= EXERCISE BRIEF =
Put the items, from the start through the line that contains "pos(364,127)", into a Markdown table with a "Row" column for the row number and a "Line" column for the line. Leave out any blank lines.

::: MATERIALS PROVIDED :::

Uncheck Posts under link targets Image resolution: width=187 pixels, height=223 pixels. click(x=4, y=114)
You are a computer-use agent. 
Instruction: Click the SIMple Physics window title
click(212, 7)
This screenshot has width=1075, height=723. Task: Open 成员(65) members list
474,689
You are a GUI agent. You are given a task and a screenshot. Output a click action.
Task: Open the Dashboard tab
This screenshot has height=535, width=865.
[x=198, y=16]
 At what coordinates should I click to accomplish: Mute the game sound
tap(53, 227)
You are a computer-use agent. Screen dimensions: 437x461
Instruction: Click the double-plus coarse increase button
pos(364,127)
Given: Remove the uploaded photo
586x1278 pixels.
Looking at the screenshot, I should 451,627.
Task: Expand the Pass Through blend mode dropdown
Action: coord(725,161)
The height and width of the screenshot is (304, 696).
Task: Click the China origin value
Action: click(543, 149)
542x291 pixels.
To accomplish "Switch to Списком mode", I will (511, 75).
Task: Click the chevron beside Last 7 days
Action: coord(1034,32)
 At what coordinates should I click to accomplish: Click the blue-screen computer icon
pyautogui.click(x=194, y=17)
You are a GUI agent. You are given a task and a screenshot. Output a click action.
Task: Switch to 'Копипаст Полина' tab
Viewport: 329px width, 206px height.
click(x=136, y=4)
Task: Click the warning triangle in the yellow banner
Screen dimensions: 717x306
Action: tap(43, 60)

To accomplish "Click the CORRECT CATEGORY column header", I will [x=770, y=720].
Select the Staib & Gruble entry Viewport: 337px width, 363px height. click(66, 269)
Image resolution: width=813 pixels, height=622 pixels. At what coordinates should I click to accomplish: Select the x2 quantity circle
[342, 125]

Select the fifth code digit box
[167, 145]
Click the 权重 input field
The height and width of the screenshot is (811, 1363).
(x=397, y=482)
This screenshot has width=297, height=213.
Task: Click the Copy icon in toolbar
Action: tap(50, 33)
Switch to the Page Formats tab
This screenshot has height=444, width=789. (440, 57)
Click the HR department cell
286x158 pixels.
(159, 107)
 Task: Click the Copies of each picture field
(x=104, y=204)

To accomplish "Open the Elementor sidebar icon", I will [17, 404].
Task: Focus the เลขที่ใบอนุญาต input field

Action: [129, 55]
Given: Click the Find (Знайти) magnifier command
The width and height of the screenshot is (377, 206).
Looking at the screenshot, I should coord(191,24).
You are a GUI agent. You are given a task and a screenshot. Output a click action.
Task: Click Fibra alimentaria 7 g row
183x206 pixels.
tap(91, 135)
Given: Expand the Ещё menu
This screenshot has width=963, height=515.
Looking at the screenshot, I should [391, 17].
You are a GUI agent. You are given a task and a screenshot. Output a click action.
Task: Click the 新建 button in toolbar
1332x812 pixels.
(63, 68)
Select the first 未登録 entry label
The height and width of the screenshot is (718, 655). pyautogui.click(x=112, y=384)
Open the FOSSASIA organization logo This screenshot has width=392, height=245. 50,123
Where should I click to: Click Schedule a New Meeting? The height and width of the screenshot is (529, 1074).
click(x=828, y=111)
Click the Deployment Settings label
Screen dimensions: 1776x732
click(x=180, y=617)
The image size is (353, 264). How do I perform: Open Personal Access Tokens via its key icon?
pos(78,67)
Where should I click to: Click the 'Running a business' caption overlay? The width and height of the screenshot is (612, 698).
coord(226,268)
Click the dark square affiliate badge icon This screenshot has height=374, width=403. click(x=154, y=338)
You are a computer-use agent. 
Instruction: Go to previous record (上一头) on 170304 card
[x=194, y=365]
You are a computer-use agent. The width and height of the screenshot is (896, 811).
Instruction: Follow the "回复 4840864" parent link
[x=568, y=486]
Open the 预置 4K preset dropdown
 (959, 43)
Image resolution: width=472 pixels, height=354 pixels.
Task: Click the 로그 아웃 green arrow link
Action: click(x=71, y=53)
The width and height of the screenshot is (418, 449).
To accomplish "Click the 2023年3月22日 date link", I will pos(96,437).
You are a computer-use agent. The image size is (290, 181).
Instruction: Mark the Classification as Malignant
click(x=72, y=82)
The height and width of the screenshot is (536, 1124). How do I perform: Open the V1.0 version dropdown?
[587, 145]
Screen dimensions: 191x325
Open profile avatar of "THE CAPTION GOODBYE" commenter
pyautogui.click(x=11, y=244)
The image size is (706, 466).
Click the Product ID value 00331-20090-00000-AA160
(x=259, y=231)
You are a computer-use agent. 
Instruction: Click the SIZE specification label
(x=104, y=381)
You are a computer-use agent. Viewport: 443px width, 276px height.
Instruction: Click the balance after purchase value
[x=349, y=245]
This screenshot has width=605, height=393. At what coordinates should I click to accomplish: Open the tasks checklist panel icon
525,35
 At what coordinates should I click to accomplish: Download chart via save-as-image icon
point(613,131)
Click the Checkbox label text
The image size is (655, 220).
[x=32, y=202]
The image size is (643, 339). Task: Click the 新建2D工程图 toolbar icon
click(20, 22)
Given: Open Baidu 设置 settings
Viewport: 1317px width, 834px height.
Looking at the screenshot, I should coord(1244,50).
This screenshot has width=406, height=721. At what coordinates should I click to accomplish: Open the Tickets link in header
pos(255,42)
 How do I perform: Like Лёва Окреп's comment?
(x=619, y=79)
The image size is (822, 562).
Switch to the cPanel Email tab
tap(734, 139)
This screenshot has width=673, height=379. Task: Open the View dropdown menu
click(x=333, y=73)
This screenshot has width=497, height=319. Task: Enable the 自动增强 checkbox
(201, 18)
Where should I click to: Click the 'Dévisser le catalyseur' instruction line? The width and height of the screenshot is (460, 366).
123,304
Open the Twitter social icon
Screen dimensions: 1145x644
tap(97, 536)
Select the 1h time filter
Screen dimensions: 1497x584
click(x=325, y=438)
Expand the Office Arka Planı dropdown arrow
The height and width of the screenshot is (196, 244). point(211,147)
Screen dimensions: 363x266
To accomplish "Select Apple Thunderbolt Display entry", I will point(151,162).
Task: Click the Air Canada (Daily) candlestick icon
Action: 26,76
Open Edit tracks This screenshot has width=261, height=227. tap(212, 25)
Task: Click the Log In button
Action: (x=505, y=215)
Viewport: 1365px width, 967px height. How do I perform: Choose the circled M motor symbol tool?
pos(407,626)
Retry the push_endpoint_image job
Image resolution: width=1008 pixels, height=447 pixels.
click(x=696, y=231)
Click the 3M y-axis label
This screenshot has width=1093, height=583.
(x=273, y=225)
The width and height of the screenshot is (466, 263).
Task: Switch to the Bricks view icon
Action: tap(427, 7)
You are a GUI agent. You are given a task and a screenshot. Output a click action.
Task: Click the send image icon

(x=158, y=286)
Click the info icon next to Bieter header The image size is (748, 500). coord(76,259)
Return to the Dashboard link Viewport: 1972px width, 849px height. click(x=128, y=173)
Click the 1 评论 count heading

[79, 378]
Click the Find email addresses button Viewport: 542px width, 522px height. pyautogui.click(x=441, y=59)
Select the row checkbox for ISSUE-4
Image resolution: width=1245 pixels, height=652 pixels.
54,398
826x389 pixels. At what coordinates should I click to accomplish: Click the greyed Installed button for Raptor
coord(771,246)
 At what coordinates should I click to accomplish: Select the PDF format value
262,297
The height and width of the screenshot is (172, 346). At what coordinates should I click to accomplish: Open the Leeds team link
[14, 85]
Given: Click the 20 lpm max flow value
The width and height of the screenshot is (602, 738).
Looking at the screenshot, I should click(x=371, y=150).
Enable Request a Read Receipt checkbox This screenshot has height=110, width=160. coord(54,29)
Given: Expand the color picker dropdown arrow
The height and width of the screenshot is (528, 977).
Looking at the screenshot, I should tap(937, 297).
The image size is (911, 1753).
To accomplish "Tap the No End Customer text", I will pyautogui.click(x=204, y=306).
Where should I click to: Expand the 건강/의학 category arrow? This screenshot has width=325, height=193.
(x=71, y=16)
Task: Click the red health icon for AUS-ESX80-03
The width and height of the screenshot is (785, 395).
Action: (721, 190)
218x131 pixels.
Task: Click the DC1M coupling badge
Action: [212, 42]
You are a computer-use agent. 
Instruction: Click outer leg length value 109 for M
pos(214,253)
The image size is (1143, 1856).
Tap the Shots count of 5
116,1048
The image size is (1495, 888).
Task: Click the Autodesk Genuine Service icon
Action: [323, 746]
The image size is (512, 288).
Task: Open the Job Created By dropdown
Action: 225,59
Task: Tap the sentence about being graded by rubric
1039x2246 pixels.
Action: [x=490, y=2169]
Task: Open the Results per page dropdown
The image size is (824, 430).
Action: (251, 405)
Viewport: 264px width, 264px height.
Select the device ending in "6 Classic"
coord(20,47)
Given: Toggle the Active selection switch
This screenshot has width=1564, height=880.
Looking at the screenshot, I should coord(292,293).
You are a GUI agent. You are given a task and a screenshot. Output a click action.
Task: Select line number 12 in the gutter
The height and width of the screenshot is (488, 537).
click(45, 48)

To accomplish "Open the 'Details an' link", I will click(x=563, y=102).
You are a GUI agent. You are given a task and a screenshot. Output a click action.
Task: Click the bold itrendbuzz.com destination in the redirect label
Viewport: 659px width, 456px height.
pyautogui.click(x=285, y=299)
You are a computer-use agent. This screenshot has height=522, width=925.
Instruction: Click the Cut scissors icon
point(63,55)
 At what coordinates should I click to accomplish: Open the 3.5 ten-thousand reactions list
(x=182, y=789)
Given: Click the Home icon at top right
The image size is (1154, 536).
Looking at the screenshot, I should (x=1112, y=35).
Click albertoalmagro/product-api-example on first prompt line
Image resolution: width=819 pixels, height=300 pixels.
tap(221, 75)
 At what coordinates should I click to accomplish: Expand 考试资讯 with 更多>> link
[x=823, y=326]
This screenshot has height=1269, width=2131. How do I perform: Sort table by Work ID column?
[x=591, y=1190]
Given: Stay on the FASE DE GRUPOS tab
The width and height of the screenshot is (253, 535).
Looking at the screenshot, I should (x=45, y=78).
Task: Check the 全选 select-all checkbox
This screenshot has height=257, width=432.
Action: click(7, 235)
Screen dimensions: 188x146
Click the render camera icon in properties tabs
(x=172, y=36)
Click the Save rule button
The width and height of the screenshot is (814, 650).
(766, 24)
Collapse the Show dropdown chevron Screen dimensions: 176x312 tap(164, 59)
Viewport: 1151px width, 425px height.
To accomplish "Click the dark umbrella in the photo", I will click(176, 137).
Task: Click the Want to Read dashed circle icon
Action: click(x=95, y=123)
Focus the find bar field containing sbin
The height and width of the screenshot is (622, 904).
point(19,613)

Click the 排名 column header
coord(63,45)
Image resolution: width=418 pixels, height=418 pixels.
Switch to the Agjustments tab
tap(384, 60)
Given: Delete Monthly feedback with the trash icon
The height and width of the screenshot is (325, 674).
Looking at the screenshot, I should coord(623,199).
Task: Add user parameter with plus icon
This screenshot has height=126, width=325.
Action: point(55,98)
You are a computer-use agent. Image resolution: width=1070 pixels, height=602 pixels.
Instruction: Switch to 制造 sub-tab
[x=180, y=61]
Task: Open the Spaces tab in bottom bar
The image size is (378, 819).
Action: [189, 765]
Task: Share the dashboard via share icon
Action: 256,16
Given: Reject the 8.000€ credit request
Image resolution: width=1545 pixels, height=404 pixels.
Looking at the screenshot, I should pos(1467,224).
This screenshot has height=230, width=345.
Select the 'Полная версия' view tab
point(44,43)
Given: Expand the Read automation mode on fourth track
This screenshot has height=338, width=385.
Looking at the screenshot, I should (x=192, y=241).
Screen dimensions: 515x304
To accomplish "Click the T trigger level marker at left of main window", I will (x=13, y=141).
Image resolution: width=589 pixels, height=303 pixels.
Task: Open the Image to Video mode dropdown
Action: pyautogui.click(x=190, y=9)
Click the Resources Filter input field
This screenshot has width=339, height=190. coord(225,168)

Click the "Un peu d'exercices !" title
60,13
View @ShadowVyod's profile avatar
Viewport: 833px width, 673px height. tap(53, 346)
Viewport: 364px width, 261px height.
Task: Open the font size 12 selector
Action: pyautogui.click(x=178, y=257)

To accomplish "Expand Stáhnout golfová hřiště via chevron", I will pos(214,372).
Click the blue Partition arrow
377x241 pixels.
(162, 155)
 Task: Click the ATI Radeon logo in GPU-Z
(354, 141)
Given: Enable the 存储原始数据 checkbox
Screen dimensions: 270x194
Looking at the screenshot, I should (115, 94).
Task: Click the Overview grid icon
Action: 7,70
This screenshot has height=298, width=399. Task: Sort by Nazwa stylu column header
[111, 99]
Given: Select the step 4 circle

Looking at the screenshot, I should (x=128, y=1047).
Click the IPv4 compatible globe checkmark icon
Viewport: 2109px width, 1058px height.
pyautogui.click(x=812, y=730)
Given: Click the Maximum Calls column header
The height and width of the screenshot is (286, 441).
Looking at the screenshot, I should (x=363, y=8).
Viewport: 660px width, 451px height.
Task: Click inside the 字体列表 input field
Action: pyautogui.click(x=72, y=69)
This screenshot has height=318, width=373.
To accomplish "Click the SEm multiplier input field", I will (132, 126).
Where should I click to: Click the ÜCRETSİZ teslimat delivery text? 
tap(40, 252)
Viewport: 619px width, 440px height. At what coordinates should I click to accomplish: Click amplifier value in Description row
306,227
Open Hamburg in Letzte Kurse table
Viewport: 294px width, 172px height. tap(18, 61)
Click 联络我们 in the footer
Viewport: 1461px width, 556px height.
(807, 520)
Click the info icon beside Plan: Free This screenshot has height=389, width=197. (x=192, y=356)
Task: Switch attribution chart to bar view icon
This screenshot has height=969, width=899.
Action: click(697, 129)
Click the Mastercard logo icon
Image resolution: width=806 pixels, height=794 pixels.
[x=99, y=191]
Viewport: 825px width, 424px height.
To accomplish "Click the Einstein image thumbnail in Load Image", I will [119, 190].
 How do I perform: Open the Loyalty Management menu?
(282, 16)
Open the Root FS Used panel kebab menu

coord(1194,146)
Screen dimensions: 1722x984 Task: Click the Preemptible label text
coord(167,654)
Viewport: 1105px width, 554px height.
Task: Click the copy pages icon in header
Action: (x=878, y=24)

:::

= RESPONSE TO THE EXERCISE =
| Row | Line |
|---|---|
| 1 | Uncheck Posts under link targets Image resolution: width=187 pixels, height=223 pixels. click(x=4, y=114) |
| 2 | You are a computer-use agent.  |
| 3 | Instruction: Click the SIMple Physics window title |
| 4 | click(212, 7) |
| 5 | This screenshot has width=1075, height=723. Task: Open 成员(65) members list |
| 6 | 474,689 |
| 7 | You are a GUI agent. You are given a task and a screenshot. Output a click action. |
| 8 | Task: Open the Dashboard tab |
| 9 | This screenshot has height=535, width=865. |
| 10 | [x=198, y=16] |
| 11 |  At what coordinates should I click to accomplish: Mute the game sound |
| 12 | tap(53, 227) |
| 13 | You are a computer-use agent. Screen dimensions: 437x461 |
| 14 | Instruction: Click the double-plus coarse increase button |
| 15 | pos(364,127) |